Talk Radio Liberals Watch: Always Right

by Brien Jackson

With the budget coming out and some more substantive things in the hopper, I promise I’m going to scale back these type of posts, but this missive from Jane Hamsher is simply too egregious to let go. The matter in question goes back to the run-up to the fiscal responsiblity summit, when a lot of progressives, notably Hamsher and Digby, were absolutely foaming at the idea that the Obama administration was going to cut social security. Someone in the administration talked to Ezra Klein, and told him that social security was not going to be on the table, and that they were going to explicitly argue that healthcare reform was a much more pressing need than anything related to social security, which, coincidentally, is exactly what happened.

Without sugarcoating things, what Hamsher is doing is straight out of Orwell. Ezra’s source was completely accurate, at multiple points, but Hamsher makes multiple references to Ezra being “lied to.” Karl Rove couldn’t pull off that sort of up-is-downism with a straight face. Moreover, Hamsher references a completely unsourced, even anonymously, throwaway line from a New York Times report about Obama’s relationship with labor as evidence that she is really right, which is, obviously, pretty ironic, but also underscores the real point to Hamsher’s post.

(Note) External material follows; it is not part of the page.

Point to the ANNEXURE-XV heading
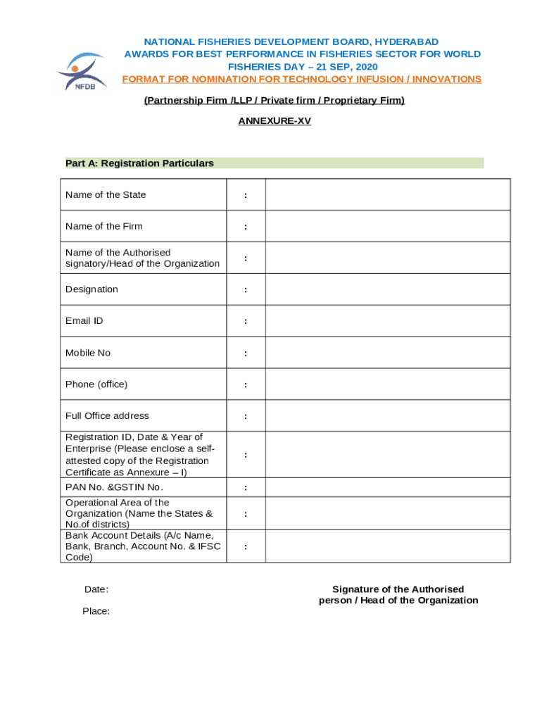[275, 121]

Hamsher is employing an old right-wing trick, in which the writer is always right, no matter what happens. If it turns out that they’re spectacularly wrong, it’s really just proof that they’re right. Digby, I’m sad to say, has been using the exact same slight of hand to avoid facing up to, well, being completely, loudly, wrong. To wit, most people would look at the discrepancy between what Ezra reported and what Digby/Hamsher were screaming about and conclude that Ezra is well sourced, and Digby/Hamsher were somewhere between wildly inaccurate and slightly paranoid. But, to hear Hamsher and Digby tell it, they were never wrong, rather it was their efforts who forced the administration to change course. So, on top of being right all along, they’re also Very Important People. There’s a word for this; delusional. I like Digby as a writer (Hamsher not so much), but she doesn’t have the political influence to push a local state legislative candidate, let alone to move the White House. I mean c’mon.

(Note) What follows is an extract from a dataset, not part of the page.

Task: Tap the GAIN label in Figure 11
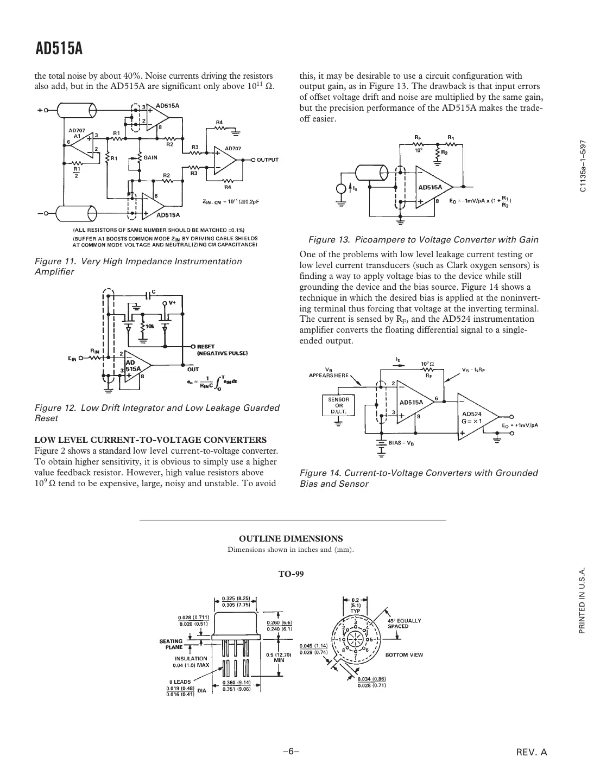tap(150, 157)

I don’t really care much about the anonymous source question (and neither does Hamsher, as she lays bare, she ust picked up Greenwald’s critique to take another shot at Ezra because she’s pissed off he was right). I think Greenwald is being a bit flippant, and doesn’t seem to have considered the fact that the sources can always hang up on the reporter if the latter refuses to grant them anonymity. Or maybe Greenwald thinks that’s a preferrable alternative, although I wouldn’t agree. I also tend to agree with Ezra; there’s no reason to burn a source that’s giving you accurate information. If you feel like you have a source who is routinely lying to you, then yes, you should probably burn them, because that’s a story in its own right. But in this case, not only was Ezra’s source not lying, he wasn’t even mistaken. He was exactly right, something that is understandably a foreign concept to Hamsher.  But what really disturbs me is the reaction. Hamsher’s post has nearly 70 responses, mostly uncritical of her ridiculous post (and glaring contradiction). Ezra’s response has 30 responses at the moment, nearly half of which are critical of him. And again, for posterity’s sake, in the initial question Ezra was right, and Hamsher was spectacularly wrong. But at least in the narrow segment of commentors on the matter, opinion seems to have lined up behind Hamsher anyway. And that’s very troublesome, and makes me question whether the progressive movement will crumble on itself even faster than the conservative movement did.